Tegen de docent stel je je hoffelijk op. Maar ook de docent doet er goed aan om zich hoffelijk op te stellen. Hij mag de leiding nemen, maar hij is niet de baas, eerder is hij een gespreksleider met een subtiele eigen inbreng. Hij hoort niet te zeggen wat wij moeten doen, hij kan beter vragen stellen. Wij kennen ons instrument door en door en we hebben onze eigen muzikale opvattingen. We verwachten ook dat de docent ons regelmatig complimenteert, ook als we niet hebben begrepen wat hij bedoelt. Of als we het wel hebben begrepen maar onvermogend zijn om zijn goede advies op te volgen. Uiteindelijk moet een goede docent ons vooral verrassen met aanwijzigingen waar we zelf nog niet op waren gekomen. Waarbij we overigens graag in het midden laten dat die aanwijzingen geheel nieuw voor ons zijn.

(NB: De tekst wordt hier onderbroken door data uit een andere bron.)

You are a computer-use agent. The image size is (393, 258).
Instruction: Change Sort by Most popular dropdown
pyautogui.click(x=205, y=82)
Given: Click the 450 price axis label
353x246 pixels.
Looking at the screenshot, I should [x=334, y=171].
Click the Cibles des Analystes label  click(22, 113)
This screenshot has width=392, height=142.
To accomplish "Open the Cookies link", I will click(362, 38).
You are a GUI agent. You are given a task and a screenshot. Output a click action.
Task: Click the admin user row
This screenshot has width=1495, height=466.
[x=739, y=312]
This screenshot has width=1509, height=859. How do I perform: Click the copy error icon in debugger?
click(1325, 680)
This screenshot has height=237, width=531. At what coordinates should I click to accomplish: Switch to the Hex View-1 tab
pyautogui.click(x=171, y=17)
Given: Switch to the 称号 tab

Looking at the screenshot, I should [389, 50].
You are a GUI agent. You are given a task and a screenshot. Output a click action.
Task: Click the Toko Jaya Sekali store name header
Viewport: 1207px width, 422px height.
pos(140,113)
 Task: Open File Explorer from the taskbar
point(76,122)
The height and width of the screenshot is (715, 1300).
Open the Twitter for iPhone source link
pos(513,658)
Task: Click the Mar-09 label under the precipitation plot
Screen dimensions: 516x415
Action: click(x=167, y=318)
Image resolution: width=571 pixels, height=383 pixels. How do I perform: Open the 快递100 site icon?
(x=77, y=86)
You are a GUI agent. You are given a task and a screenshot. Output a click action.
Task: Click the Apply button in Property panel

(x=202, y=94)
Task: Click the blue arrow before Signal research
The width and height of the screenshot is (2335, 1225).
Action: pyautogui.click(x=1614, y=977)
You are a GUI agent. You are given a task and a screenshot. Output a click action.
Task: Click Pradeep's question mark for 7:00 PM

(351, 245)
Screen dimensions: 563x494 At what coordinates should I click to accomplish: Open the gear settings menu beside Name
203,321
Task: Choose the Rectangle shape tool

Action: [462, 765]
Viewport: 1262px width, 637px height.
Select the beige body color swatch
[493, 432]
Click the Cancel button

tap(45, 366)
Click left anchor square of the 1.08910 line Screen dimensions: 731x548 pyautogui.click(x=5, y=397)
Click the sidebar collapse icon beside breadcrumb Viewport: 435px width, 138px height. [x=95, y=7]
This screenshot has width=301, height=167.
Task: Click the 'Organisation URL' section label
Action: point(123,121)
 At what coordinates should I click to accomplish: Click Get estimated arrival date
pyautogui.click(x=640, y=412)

Maar der docent is er maar een paar uur per dag. De rest van de dag worden we geacht samen te studeren, onder eigen leiding. Maar wie neemt de leiding? Het werkt niet als iemand die rol helemaal aan zich trekt. Niemand heeft het monopolie op de enige juiste interpretatie. Of op het enige juiste gehoor. Dus de leiding hebben we allemaal, waarbij de een meer praat dan de ander.

Omdat je samen die vijf dagen door moet komen is het ook not done om elkaar te direct aan te spreken. Als iemand erg onritmisch zeg je bijvoorbeeld: ‘In maat 17 heb ik moeite om de maat te houden’. En als iemand gewoon vals speelt, zeg je bijvoorbeeld: ‘In maat 25 stemmen we niet helemaal’. Zo geef je iedereen de ruimte om zijn of haar fouten te herstellen. Dit soort gesprekken worden wel erg ongemakkelijk als sommigen gewoon niet in staat zijn om hun fouten te herstellen. Dat overkwam me afgelopen week gelukkig niet.

Natuurlijk, na een paar dagen wordt de sfeer wat vrijer. Er ontstaat meer chemie. Je durft meer te zeggen. Er worden meer grappen gemaakt. Maar dat komt allemaal omdat we allemaal zo goed weten welk gedrag van ons wordt verwacht. De grote socioloog Norbert Elias zou gezegd hebben dat al die ongeschreven regels ervoor hebben gezorgd dat we heel beschaafd samen muziek hebben gemaakt. En hij had erg gelijk.